Python - How do I create a new column based on the maximum value found between several other columns-CodePudding

Currently I'm using pandas and numpy to play around with a data set on rain measurements in India, however I'm stumped on trying to create a particular column. Currently my data set looks like this:

SUBDIVISION	JAN	FEB	MAR	APR	MAY
Andaman & Nicobar Islands	50	70	90	250	430
Arunachal Pradesh	46	90	151	265	356
Assam & Meghalaya	16	31	79	505	340
Bihar	13	14	100	16	53

What I want is to replace all the columns that have the months with a single column "Months", and I want this column to contain the name of the month that has the most amount of rain, so for example it would look like this:

SUBDIVISION	Months
Andaman & Nicobar Islands	MAY
Arunachal Pradesh	MAY
Assam & Meghalaya	APR
Bihar	MAR

My data set is much larger than this so trying to manually input all of the data would not be worth it. So, I'm hoping there's a way to do what I'm wanting in Python

CodePudding user response：

Use

# get column name of max values in month columns
df.set_index('SUBDIVISION').idxmax(1).reset_index(name='Months')

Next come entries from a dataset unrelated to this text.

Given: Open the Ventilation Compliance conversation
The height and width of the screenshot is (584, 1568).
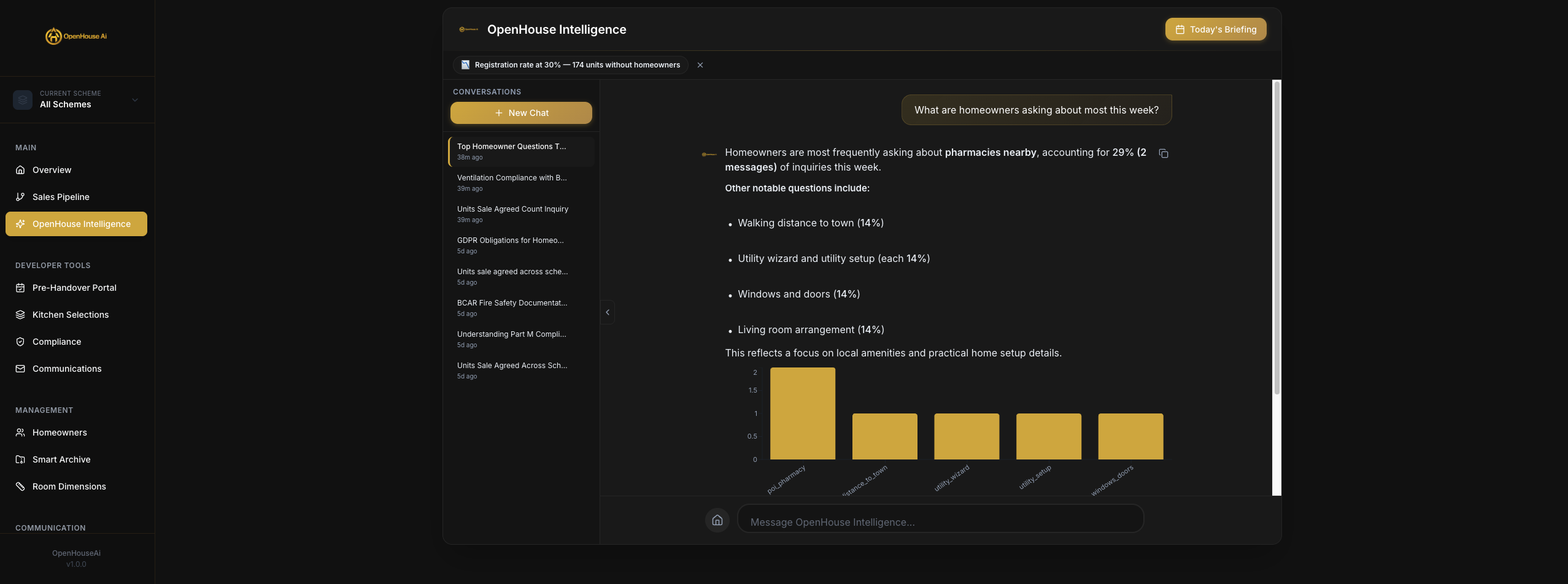Looking at the screenshot, I should point(520,182).
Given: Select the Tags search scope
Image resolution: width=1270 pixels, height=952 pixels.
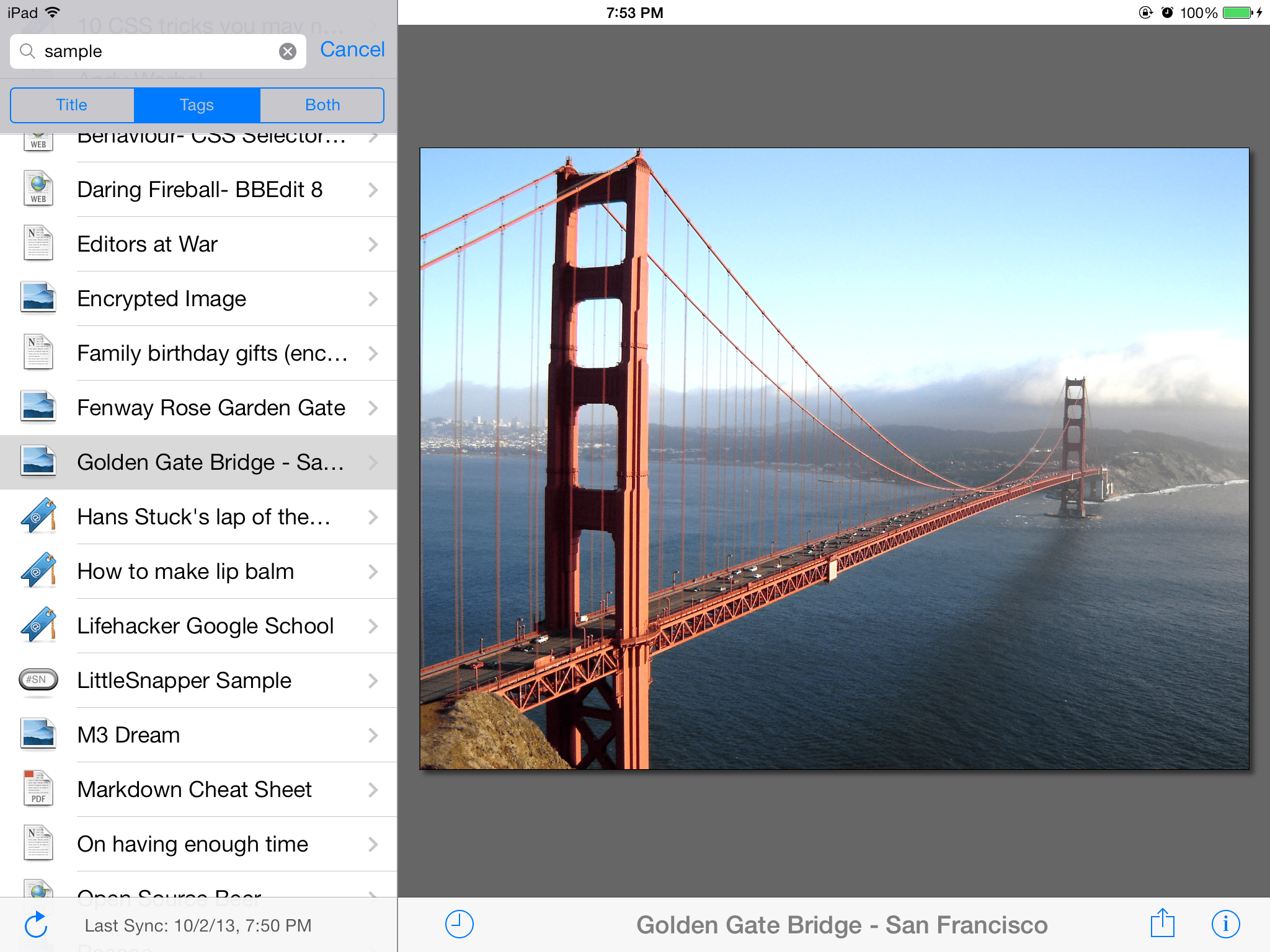Looking at the screenshot, I should (197, 105).
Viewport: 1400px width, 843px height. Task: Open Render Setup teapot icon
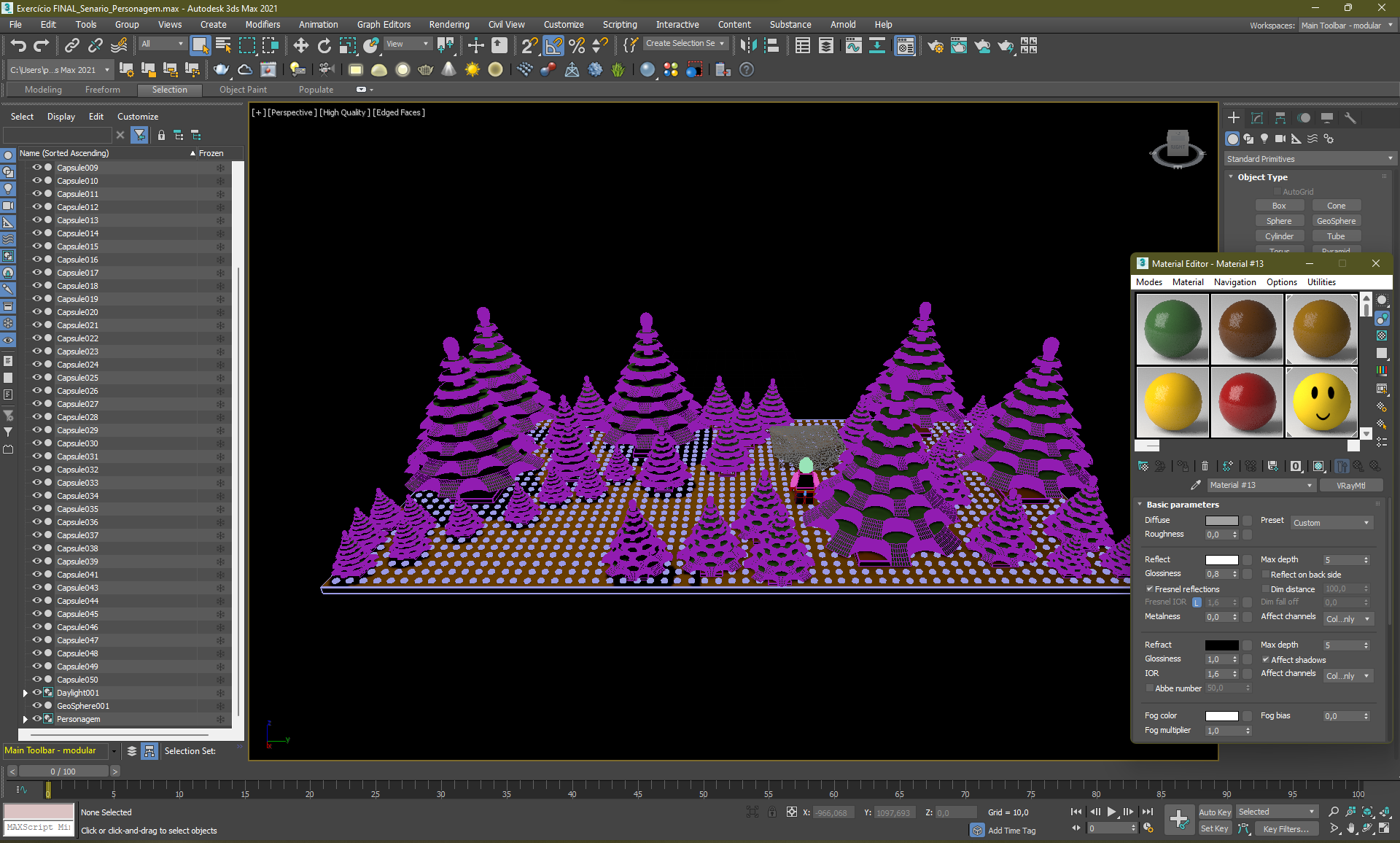coord(935,46)
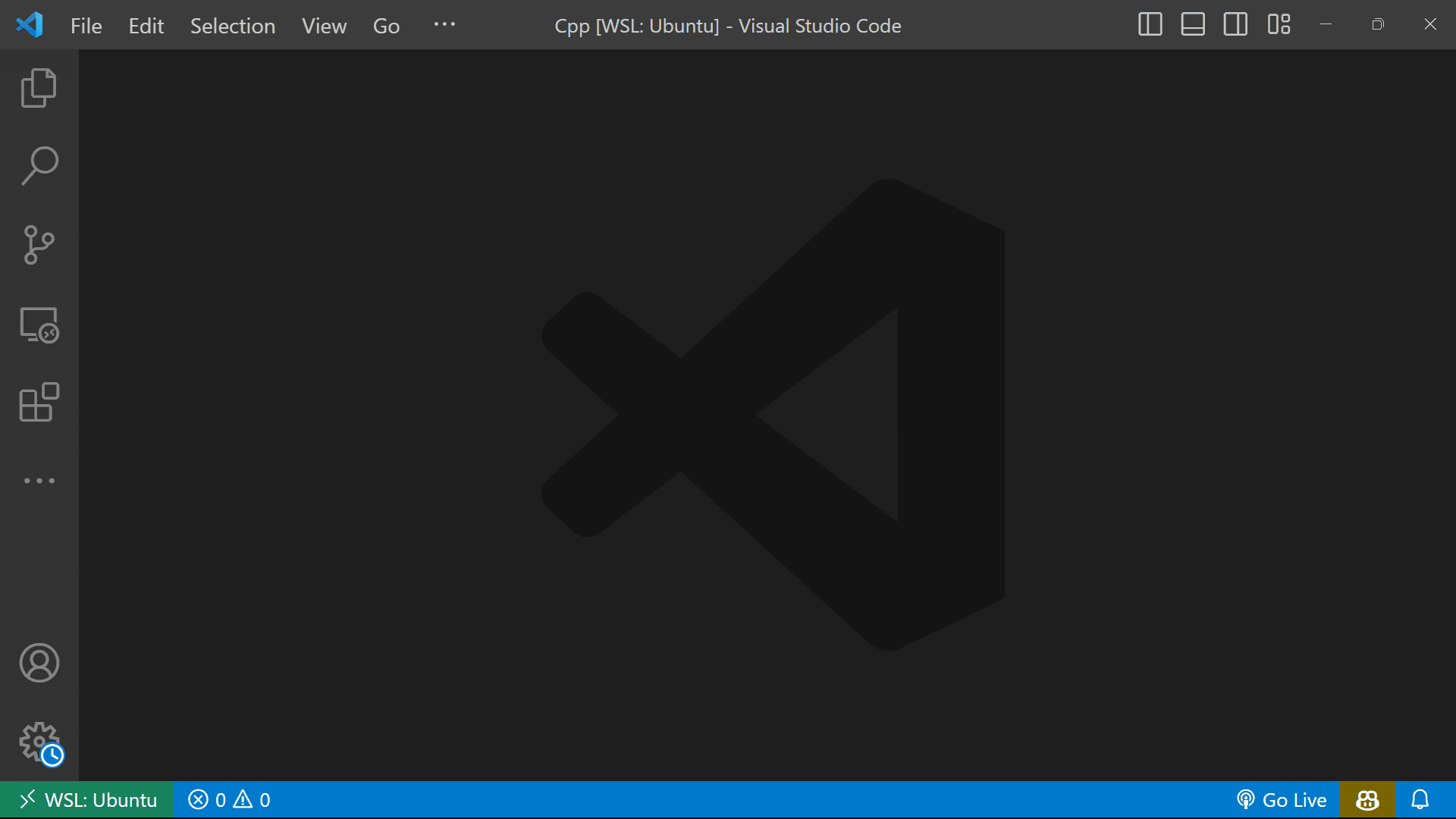Open the Selection menu

point(232,26)
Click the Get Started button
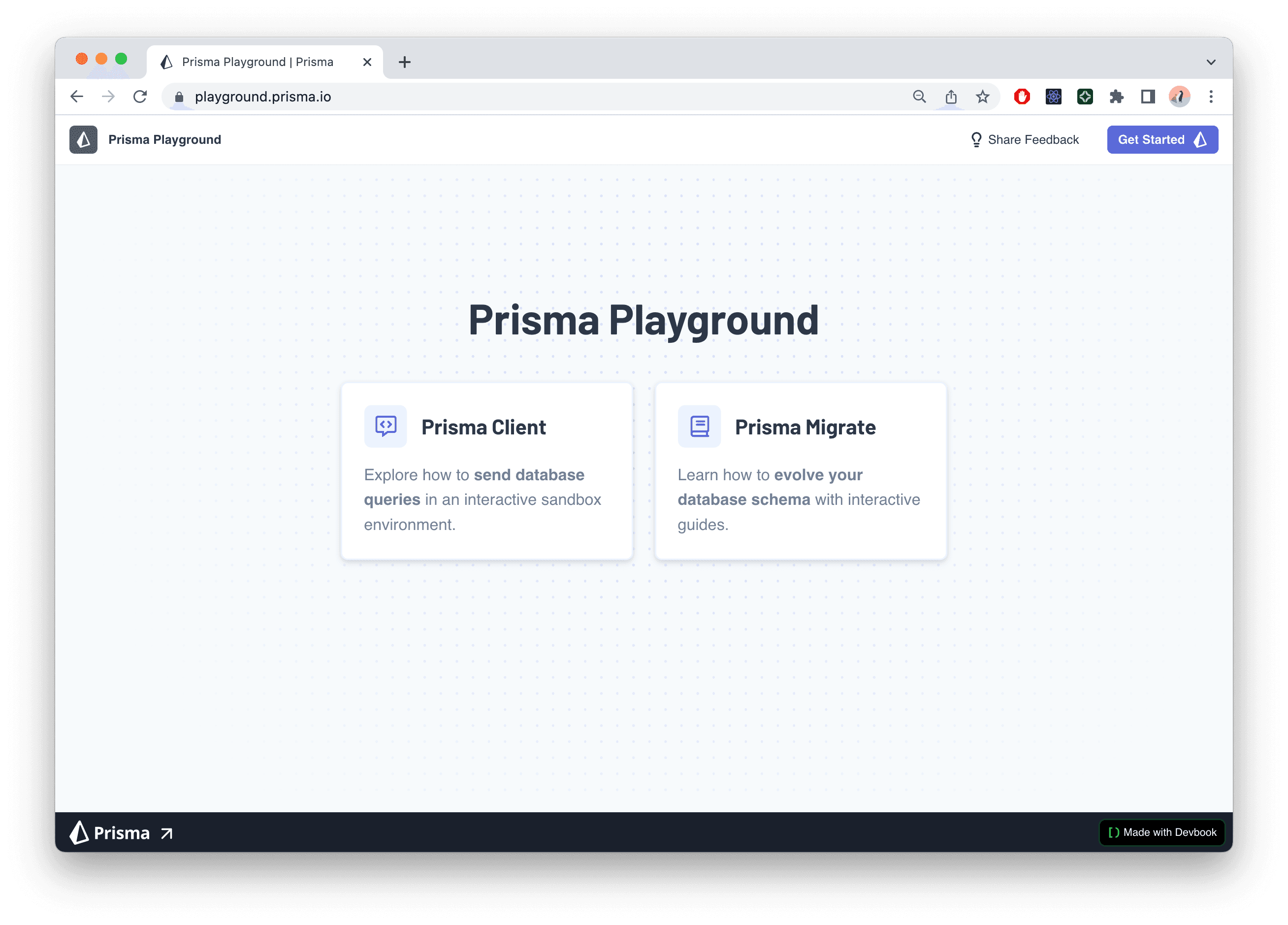The height and width of the screenshot is (925, 1288). pyautogui.click(x=1162, y=140)
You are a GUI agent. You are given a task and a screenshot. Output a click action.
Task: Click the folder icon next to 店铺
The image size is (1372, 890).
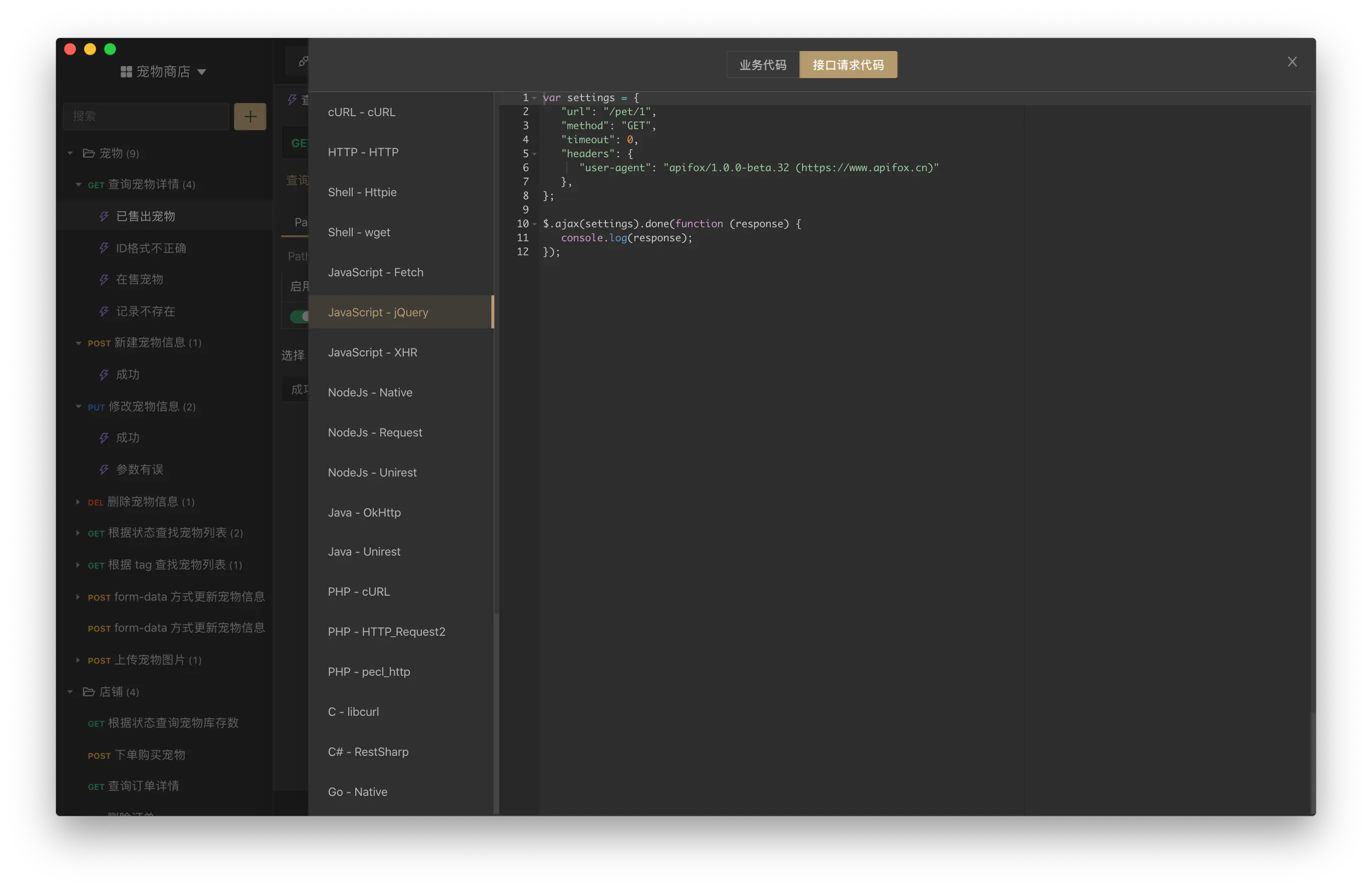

CodePudding user response：

You can use pd.melt to transform your data first.

import pandas as pd
df = pd.DataFrame({
    'subdivision': ['a','b'],
    'jun': [1,2],
    'july': [2,1]
})
df = pd.melt(df, id_vars=['subdivision'], var_name='month', value_name='rain')
df

df:

subdivision	month	rain
a	jun	1
b	jun	2
a	july	2
b	july	1

Then, sort value with rain value and drop_duplicates subdivision for keeping only the row having max rain value in each subdivision

df = df.sort_values('rain', ascending=False).drop_duplicates(['subdivision'])

Output:

subdivision	month	rain
b	jun	2
a	july	2